Aujourd’hui, quand je regarde ce que j’ai accompli, je reconnais la force qui m’a portée et permis de le faire : apprendre un métier dont je ne savais pas qu’il existait, élever 3 enfants avec 2 ans d’écart, vivre avec une maladie grave de l’un et une épée de Damoclès pendant un an, être conseillère municipale puis devenir adjointe, être le pilier d’une équipe projet et la développer, gérer des situations professionnelles complexes et trouver le meilleur équilibre pour les clients et les équipes internes, accompagner mon père et aider ma mère dans la maladie, participer activement à la vie associative locale, le foot, le VTT, le rugby, le BMX, l’athlétisme et les compétitions qui vont avec, tenter de trouver un équilibre au sein du couple, amener mes enfants à être le plus autonomes possible et les guider dans leurs premiers pas d’une vie d’adulte (gérer l’administratif des études supérieures, la CAF, ouvrir un contrat d’eau, d’électricité, trouver une voiture, les impôts à l’étranger, …), me rendre compte que finalement j’ai des compétences réelles, donner un autre élan à ma carrière pro, gérer des déménagements dont un double à ma séparation, être présente dans la difficulté pour mes amies, me remettre en question, accepter de laisser partir, accepter de quitter, …

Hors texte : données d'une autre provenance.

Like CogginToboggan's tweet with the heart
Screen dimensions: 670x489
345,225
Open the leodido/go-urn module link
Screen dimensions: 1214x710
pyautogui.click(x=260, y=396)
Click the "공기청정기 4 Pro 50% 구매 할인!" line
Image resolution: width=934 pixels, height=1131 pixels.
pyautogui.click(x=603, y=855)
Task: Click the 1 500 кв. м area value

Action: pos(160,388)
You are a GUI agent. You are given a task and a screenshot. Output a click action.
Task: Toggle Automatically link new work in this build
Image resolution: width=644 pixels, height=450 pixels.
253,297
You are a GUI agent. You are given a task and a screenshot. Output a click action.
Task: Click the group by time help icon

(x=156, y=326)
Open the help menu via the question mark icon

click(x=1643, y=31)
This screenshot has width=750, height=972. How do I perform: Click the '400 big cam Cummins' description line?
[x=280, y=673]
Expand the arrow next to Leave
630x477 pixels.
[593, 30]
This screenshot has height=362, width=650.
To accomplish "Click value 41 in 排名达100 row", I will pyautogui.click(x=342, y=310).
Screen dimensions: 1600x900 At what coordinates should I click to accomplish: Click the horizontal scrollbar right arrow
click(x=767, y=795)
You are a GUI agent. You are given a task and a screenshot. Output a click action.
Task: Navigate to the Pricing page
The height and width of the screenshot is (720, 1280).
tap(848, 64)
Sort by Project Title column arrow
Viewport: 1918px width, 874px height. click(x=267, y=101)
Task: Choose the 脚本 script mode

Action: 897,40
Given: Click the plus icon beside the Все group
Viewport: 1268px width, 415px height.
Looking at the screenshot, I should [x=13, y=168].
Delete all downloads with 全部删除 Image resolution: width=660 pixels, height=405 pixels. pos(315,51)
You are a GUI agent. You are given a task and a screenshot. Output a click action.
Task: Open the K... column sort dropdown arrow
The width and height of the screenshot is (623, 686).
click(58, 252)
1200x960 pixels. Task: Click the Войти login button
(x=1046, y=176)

Je ne suis pas la première à vivre une vie « hors norme », je crois que chacun d’entre nous vit une vie « hors norme ». Les situations et difficultés sont différentes, mais la manière de les gérer, les émotions, les douleurs sont similaires. La peine ne se mesure pas à la gravité de la situation.

La seule norme est la nôtre, propre à chacun d’entre nous. J’ai souvent eu l’impression que « les autres » se débrouillaient mieux que moi. C’était sûrement vrai, parce que je le croyais, mais surtout parce qu’ils se débrouillaient là où j’étais en difficulté. De la même manière, je minimisais les marques de reconnaissance de mes pairs qui me félicitaient pour mes compétences, j’avais l’impression de n’avoir rien fait d’exceptionnel.

Mon « normal » est l’exceptionnel de l’autre. Et inversement.

J’ai 49 ans et j’entame ma 50e année avec l’assurance que je peux arriver à faire ce que j’ai envie de faire, à ma manière, avec une autre énergie que celle de mes années passées mais plus de confiance dans mes capacités.

JOYEUX ANNIVERSAIRE, CARINE !

* Lorsque mes enfants étaient petits, j’avais l’impression de passer ma vie chez le médecin. Notre médecin traitant n’était pas toujours disponible, je consultais parfois son collègue. Systématiquement, en sortant, il me serrait la main en me disant « bon courage ». Je n’avais qu’une envie : lui faire avaler son « bon courage ». Ce n’était pas de « courage » dont j’avais besoin, moi la maman-femme-collègue-amie-être humain épuisée. Et à côté de lui, mon médecin traitant ne savait comment me faire comprendre que j’avais besoin de repos, de prendre du temps pour moi pour me ressourcer sans exploser en vol.